* [Exercise task]
Retype all of these items exactly as they appear.
# # #
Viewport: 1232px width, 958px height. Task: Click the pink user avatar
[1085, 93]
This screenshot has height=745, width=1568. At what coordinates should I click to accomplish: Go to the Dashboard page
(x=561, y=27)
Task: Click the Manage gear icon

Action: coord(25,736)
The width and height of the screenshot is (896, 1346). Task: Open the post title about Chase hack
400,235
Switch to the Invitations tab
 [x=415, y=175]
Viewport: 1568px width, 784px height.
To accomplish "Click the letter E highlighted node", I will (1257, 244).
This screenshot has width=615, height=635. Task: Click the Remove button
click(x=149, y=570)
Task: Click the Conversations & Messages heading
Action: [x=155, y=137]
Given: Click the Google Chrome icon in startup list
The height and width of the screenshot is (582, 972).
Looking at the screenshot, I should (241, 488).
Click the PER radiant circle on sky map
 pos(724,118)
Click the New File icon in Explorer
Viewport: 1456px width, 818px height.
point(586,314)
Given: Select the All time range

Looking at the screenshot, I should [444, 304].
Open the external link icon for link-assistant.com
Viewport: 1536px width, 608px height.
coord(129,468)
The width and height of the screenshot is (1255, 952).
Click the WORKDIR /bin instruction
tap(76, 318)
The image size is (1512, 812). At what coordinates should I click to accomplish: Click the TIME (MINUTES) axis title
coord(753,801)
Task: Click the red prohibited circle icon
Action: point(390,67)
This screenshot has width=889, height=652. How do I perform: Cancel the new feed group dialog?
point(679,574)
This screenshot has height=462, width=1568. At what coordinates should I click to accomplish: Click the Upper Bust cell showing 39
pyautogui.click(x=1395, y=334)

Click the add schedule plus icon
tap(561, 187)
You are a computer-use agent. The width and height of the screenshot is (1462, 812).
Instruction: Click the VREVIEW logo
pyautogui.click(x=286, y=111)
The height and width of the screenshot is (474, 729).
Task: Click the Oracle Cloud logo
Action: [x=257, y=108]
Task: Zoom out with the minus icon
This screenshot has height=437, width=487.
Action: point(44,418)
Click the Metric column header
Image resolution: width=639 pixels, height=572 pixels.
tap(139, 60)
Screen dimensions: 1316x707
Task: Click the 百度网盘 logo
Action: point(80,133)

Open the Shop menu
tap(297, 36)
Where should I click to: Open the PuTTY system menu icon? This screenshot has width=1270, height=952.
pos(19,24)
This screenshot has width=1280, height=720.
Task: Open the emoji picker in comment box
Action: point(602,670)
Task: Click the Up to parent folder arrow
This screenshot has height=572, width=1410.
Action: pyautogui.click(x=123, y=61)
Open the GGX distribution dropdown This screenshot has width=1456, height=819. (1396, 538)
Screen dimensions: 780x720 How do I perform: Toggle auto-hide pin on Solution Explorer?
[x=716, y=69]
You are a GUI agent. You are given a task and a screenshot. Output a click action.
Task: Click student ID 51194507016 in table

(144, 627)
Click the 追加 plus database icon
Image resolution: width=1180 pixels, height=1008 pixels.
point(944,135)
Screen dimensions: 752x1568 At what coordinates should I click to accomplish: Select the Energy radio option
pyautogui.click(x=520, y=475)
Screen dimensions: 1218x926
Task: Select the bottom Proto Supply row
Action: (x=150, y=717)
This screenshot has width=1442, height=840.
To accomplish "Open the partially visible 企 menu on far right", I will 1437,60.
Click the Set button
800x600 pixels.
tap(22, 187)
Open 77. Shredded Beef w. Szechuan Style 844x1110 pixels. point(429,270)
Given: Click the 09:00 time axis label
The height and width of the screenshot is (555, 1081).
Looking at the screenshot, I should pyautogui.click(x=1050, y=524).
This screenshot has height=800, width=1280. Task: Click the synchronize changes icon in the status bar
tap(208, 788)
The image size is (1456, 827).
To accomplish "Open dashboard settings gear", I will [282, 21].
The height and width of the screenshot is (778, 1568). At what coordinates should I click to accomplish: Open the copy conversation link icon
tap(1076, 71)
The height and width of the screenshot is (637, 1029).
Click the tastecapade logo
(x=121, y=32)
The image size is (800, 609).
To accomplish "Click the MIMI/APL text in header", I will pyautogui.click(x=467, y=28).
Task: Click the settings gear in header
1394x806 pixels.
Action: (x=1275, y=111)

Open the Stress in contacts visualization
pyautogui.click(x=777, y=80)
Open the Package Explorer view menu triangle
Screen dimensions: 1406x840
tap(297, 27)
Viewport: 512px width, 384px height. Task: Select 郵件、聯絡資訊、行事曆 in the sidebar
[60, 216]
# # #
* [Output below]
Viewport: 1232px width, 958px height. Task: Click the pink user avatar
[1085, 93]
This screenshot has height=745, width=1568. At what coordinates should I click to accomplish: Go to the Dashboard page
(x=561, y=27)
Task: Click the Manage gear icon

Action: coord(25,736)
The width and height of the screenshot is (896, 1346). Task: Open the post title about Chase hack
400,235
Switch to the Invitations tab
 [x=415, y=175]
Viewport: 1568px width, 784px height.
To accomplish "Click the letter E highlighted node", I will (1257, 244).
This screenshot has width=615, height=635. Task: Click the Remove button
click(x=149, y=570)
Task: Click the Conversations & Messages heading
Action: [x=155, y=137]
Given: Click the Google Chrome icon in startup list
The height and width of the screenshot is (582, 972).
Looking at the screenshot, I should (241, 488).
Click the PER radiant circle on sky map
 pos(724,118)
Click the New File icon in Explorer
Viewport: 1456px width, 818px height.
point(586,314)
Given: Select the All time range

Looking at the screenshot, I should [444, 304].
Open the external link icon for link-assistant.com
Viewport: 1536px width, 608px height.
coord(129,468)
The width and height of the screenshot is (1255, 952).
Click the WORKDIR /bin instruction
tap(76, 318)
The image size is (1512, 812). At what coordinates should I click to accomplish: Click the TIME (MINUTES) axis title
coord(753,801)
Task: Click the red prohibited circle icon
Action: point(390,67)
This screenshot has width=889, height=652. How do I perform: Cancel the new feed group dialog?
point(679,574)
This screenshot has height=462, width=1568. At what coordinates should I click to accomplish: Click the Upper Bust cell showing 39
pyautogui.click(x=1395, y=334)

Click the add schedule plus icon
tap(561, 187)
You are a computer-use agent. The width and height of the screenshot is (1462, 812).
Instruction: Click the VREVIEW logo
pyautogui.click(x=286, y=111)
The height and width of the screenshot is (474, 729).
Task: Click the Oracle Cloud logo
Action: [x=257, y=108]
Task: Zoom out with the minus icon
This screenshot has height=437, width=487.
Action: point(44,418)
Click the Metric column header
Image resolution: width=639 pixels, height=572 pixels.
tap(139, 60)
Screen dimensions: 1316x707
Task: Click the 百度网盘 logo
Action: point(80,133)

Open the Shop menu
tap(297, 36)
Where should I click to: Open the PuTTY system menu icon? This screenshot has width=1270, height=952.
pos(19,24)
This screenshot has width=1280, height=720.
Task: Open the emoji picker in comment box
Action: point(602,670)
Task: Click the Up to parent folder arrow
This screenshot has height=572, width=1410.
Action: pyautogui.click(x=123, y=61)
Open the GGX distribution dropdown This screenshot has width=1456, height=819. (1396, 538)
Screen dimensions: 780x720 How do I perform: Toggle auto-hide pin on Solution Explorer?
[x=716, y=69]
You are a GUI agent. You are given a task and a screenshot. Output a click action.
Task: Click student ID 51194507016 in table

(144, 627)
Click the 追加 plus database icon
Image resolution: width=1180 pixels, height=1008 pixels.
point(944,135)
Screen dimensions: 752x1568 At what coordinates should I click to accomplish: Select the Energy radio option
pyautogui.click(x=520, y=475)
Screen dimensions: 1218x926
Task: Select the bottom Proto Supply row
Action: (x=150, y=717)
This screenshot has width=1442, height=840.
To accomplish "Open the partially visible 企 menu on far right", I will 1437,60.
Click the Set button
800x600 pixels.
tap(22, 187)
Open 77. Shredded Beef w. Szechuan Style 844x1110 pixels. point(429,270)
Given: Click the 09:00 time axis label
The height and width of the screenshot is (555, 1081).
Looking at the screenshot, I should pyautogui.click(x=1050, y=524).
This screenshot has height=800, width=1280. Task: Click the synchronize changes icon in the status bar
tap(208, 788)
The image size is (1456, 827).
To accomplish "Open dashboard settings gear", I will [282, 21].
The height and width of the screenshot is (778, 1568). At what coordinates should I click to accomplish: Open the copy conversation link icon
tap(1076, 71)
The height and width of the screenshot is (637, 1029).
Click the tastecapade logo
(x=121, y=32)
The image size is (800, 609).
To accomplish "Click the MIMI/APL text in header", I will pyautogui.click(x=467, y=28).
Task: Click the settings gear in header
1394x806 pixels.
Action: (x=1275, y=111)

Open the Stress in contacts visualization
pyautogui.click(x=777, y=80)
Open the Package Explorer view menu triangle
Screen dimensions: 1406x840
tap(297, 27)
Viewport: 512px width, 384px height. Task: Select 郵件、聯絡資訊、行事曆 in the sidebar
[60, 216]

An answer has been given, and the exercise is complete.